### Supplied records:
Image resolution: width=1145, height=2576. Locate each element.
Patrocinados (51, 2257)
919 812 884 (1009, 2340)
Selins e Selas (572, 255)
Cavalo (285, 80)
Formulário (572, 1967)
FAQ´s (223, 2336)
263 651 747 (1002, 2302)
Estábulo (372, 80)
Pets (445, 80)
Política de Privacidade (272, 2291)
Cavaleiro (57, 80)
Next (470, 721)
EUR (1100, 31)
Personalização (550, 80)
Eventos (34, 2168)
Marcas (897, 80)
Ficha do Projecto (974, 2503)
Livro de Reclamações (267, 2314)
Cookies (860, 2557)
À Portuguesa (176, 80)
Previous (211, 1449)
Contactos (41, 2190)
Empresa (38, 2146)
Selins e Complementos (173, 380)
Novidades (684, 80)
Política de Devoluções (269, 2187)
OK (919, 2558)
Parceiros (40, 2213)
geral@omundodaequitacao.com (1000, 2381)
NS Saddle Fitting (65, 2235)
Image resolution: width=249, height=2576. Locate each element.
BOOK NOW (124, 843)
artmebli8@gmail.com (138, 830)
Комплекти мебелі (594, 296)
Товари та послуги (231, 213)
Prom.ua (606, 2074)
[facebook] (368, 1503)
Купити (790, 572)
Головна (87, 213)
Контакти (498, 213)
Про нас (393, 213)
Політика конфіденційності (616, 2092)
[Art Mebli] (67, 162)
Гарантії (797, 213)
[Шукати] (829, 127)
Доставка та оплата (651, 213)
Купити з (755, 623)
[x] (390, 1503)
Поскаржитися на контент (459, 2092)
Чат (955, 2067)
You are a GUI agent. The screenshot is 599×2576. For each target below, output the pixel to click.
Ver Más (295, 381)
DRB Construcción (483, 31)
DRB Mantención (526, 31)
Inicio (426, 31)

### Problem:
Reproduce, exactly and with both ends included, every line from the one that contains "Гарантії (797, 213)" to the end of the listing above.

### Your response:
Гарантії (797, 213)
[Шукати] (829, 127)
Доставка та оплата (651, 213)
Купити з (755, 623)
[x] (390, 1503)
Поскаржитися на контент (459, 2092)
Чат (955, 2067)
You are a GUI agent. The screenshot is 599×2576. For each target below, output the pixel to click.
Ver Más (295, 381)
DRB Construcción (483, 31)
DRB Mantención (526, 31)
Inicio (426, 31)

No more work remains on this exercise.